In the flipped classroom model, students engage with learning materials outside of class and dedicate class time to active learning and deeper engagement. Now imagine adding conversational AI (artificial intelligence) teaching assistants to the mix. For Antino Kim, this approach has opened up exciting possibilities as an area of active exploration in how education can evolve.

Antino Kim
Associate professor of information systems
Grant Thornton Scholar
Kelley School of Business, IU Bloomington
My biggest resource constraint is time. I typically teach technical courses, and it's a challenge because some students have very limited technical background, and some have extensive programming experience and have built their own systems. I'm just one person and I need to cater to all of them.
Given his research interest in interactions between humans and AI, Kim has been experimenting with how conversational AI agents impact teaching and learning experiences. He has explored the idea of providing students with access to always-on, personalized tutors that allow routine questions (e.g., definitions) to be answered by AI, freeing up classroom time for deeper discussion and applied learning.
In experiments, Kim and colleagues have begun to uncover insights into when and why conversational AI might be useful:
- People actually prefer chatbots over self-serve knowledge bases or search engines because it feels like somebody is paying attention to their issue and helping resolve it (the chatbot is effective in providing perceived human qualities and social presence).
- At the same time, people recognize AI is not human, which removes some of the barriers in human-to-human interaction (such as fear of judgment or the need to exchange pleasantries before and after getting what they need).
By experimenting with AI tutors tailored to course content, Kim aims to create an environment where students feel more comfortable to ask questions without embarrassment or hesitation. These AI tutors can respond at varying levels of technical depth, potentially offering more personalized learning experiences, whether students need foundational explanations or more advanced implementation examples.
I can upload my course content into Copilot and configure the AI agent to answer questions specifically based on that content. That way, I'm able to provide a more tailored learning experience, contextualized to fit a student's needs, and draw boundaries around how I want the AI agent to behave.
(This helps ensure the AI agent provides accurate and relevant information, reducing the risk of "hallucinations" or misleading responses.)
These trials have led Kim to rethink the structure of his courses. He encourages students to review his slides and notes before class, using AI to get explanations or clarifications. When students come to class, he will answer their questions but mostly provide context and make connections. The bulk of class time is spent on application to real life cases and news.
Ultimately, this helps Kim demonstrate why course concepts are important and what their implications are for students' lives. While this shift is still in the early stages, he finds that the level of students' questions and their overall sophistication has increased. The nature of class interactions has changed (in his opinion, for the better), bringing in a lot more "what if" scenarios that lead to fuller conversations.

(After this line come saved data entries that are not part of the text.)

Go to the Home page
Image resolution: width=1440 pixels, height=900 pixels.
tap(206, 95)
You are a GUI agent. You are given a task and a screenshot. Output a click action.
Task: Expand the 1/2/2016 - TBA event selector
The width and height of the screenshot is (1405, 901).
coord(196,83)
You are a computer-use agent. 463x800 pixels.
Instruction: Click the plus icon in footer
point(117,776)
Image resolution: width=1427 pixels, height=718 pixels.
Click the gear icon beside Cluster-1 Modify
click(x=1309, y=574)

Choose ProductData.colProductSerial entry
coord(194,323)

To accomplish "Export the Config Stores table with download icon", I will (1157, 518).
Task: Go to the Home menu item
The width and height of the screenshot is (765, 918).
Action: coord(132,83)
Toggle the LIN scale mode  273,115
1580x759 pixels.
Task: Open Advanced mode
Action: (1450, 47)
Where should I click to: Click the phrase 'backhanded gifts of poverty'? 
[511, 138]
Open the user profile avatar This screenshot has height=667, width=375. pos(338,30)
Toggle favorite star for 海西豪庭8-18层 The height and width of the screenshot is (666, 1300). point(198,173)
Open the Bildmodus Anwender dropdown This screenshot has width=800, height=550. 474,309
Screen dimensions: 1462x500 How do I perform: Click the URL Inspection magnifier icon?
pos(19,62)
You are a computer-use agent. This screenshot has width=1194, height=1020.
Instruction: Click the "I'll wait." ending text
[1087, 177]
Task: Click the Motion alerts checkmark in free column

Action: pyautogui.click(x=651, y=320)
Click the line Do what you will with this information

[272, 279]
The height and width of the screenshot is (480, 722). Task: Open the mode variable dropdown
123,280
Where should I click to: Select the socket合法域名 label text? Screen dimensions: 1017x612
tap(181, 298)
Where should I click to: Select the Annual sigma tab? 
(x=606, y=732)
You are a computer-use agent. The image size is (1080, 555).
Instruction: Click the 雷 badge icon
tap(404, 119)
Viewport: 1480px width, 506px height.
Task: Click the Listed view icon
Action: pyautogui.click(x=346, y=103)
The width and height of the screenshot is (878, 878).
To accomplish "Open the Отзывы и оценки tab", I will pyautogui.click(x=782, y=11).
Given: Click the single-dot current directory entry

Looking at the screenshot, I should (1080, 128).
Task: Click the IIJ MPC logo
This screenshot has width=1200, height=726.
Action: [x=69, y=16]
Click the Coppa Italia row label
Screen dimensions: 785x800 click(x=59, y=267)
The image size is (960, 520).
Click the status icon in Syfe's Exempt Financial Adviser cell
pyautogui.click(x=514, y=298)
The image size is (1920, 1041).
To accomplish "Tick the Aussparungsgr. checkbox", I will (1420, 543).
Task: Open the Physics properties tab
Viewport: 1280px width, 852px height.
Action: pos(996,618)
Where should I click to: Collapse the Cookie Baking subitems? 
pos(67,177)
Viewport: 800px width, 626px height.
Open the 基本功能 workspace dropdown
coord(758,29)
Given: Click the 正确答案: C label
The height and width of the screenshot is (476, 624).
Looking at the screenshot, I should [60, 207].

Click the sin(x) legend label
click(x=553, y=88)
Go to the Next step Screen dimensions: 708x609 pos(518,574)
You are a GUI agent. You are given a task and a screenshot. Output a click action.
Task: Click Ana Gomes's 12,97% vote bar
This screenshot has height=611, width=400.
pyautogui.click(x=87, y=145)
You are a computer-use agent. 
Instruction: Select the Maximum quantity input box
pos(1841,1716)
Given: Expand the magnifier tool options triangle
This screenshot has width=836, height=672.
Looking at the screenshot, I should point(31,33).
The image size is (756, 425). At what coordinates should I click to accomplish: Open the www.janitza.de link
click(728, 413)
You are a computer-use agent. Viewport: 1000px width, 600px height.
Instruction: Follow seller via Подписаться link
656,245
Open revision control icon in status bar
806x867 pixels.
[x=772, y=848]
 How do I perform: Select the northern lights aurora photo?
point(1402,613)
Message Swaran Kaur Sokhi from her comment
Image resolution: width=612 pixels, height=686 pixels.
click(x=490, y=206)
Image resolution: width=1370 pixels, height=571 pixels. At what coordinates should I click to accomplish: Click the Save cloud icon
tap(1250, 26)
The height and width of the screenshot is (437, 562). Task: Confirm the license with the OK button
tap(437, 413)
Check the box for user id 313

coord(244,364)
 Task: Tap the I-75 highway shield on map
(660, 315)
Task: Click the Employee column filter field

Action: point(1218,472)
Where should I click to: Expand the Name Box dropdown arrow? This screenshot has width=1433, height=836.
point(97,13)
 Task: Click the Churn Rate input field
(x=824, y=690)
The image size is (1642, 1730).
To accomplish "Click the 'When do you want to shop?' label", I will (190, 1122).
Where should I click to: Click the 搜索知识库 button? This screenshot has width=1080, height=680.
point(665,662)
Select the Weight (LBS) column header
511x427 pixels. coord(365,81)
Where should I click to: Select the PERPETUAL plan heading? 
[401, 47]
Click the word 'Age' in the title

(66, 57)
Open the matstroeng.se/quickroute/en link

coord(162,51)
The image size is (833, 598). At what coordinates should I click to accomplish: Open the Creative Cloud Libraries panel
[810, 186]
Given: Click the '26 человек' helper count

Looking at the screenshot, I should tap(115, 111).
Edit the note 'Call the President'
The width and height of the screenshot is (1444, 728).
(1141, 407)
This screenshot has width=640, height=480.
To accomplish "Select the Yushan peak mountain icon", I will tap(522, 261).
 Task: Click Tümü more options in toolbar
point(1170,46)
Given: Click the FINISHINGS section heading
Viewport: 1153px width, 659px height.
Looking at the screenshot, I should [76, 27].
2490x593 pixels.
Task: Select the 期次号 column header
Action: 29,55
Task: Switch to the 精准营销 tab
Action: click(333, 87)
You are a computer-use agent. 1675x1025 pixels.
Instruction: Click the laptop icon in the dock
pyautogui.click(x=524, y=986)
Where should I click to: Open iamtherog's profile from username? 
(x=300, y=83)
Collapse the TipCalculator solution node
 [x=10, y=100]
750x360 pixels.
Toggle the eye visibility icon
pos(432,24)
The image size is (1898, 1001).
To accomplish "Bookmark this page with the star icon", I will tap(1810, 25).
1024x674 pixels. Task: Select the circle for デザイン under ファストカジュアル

Instructors often express concerns that students' reliance on AI will lead them to outsource critical thinking to the AI tool, losing the ability to work through complex problems. Kim's approach has been to separate the development of foundational knowledge (which can be supported by AI) from in-class application and critical thinking, which are human-driven. The result, he hopes, is a more engaged and active classroom dynamic for all involved.
Modeling effective, ethical AI use
Having accepted that AI will be a part of their lives, Antino Kim's students still struggle to understand where and how to use it, and where and how not to use it. Recognizing this, Kim decided to add a generative AI-driven assignment to his project management course.
Part 1 of the assignment:
- Acting as consultants, the students conduct a client interview.
- They use the transcript of that conversation to develop formal project requirements.
- They draw up a project plan manually (without AI) to ensure they know how.
Part 2 of the assignment:
- Students craft a generative AI prompt for use with the interview transcript.
- The students run their prompt and evaluate the results: How well did the generative AI tool model the use case, identifying all the actors and writing out the requirements?
- The students continually refine the prompt to see if they can get the AI tool to deliver something as good as or better than what they produced in Part 1.
By incorporating AI literacy into his courses, Kim hopes to teach his students what AI is good at, where it might fail, and how to make responsible decisions about using AI. In other words, he hopes to model accountability in the use of AI.